Create a session on login
In this scenario, you are developing a mobile application and after the user logs in with biometrics, they can call the OneWelcome Identity Platform APIs for performing different operations, without the need to provide a password or username.
How does it work?
For this scenario, let's assume that you are building a mobile application to allow users to view their insurance policy, and you want them to log in in the app without any username and password, just using biometrics, such as fingerprint or face recognition. When logged in to the app, the user is able to see details about their insurance policy.
To achieve such a flow, the user has to have an already existing OMI device.

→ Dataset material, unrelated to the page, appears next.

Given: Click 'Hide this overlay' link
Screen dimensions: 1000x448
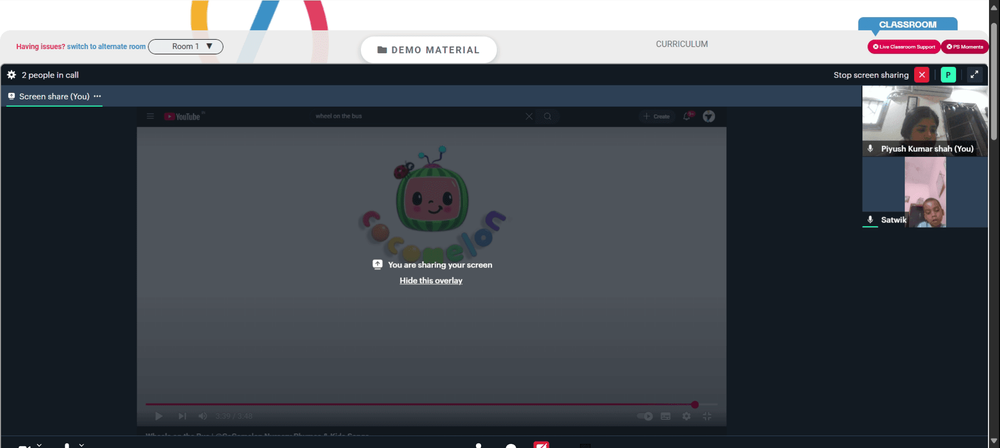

For details about how to enrol a new user, see mobile identity registration.
A step by step flow would look like this:
- User opens your application with OMI embedded.
- Users logs in using facial recognition or a fingerprint.

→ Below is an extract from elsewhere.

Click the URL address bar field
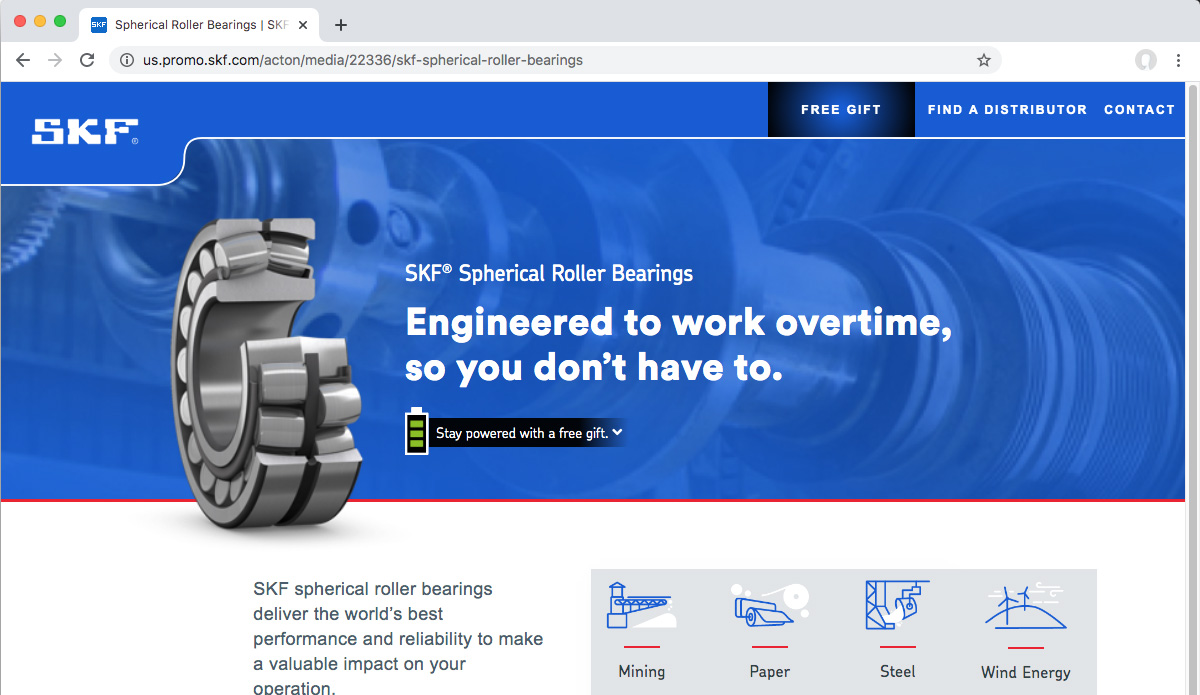pos(555,60)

- User sees information about their insurance policy.
What parts of the API do you need?
For the user to see information about their insurance policy, an access token with proper scopes is needed so that the APIs that returns such information can be called.

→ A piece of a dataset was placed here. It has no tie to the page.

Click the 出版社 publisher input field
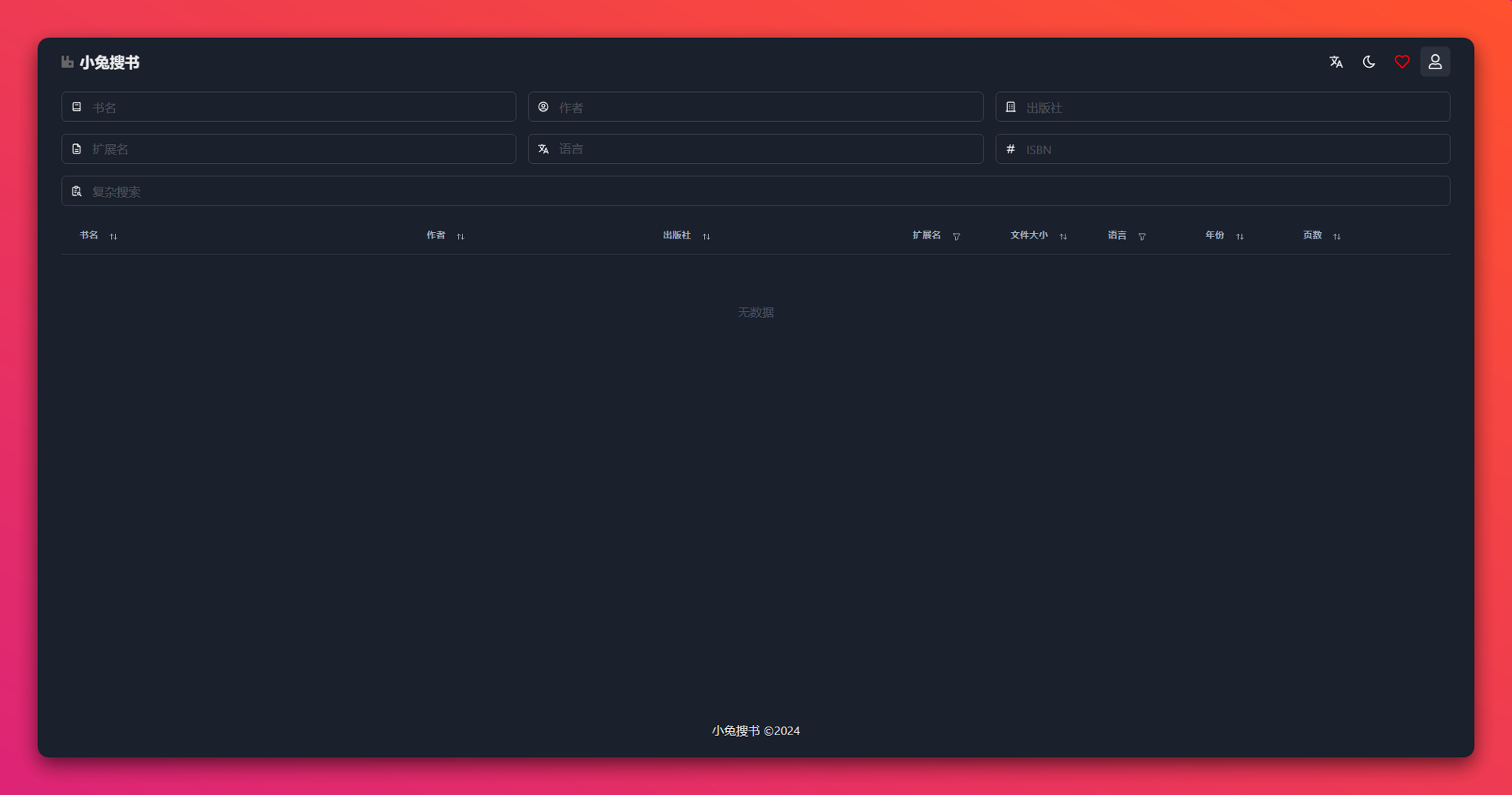Screen dimensions: 1512x795 coord(1232,107)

For issuing an access token, the following API has to be called:
auth/omi/v1/session
Example implementation
A step by step flow for creating a session in OneWelcome once you are logged in into your native web application, would look like this:
- User opens the application and signs into the app using method that does not require a password, such as fingerprint.
- A session is created in the application.
- The application session, along with data such as a client ID, client secret, and application authorizations (scopes) are exchanged for a single sign-on token, an access token, and an ID token.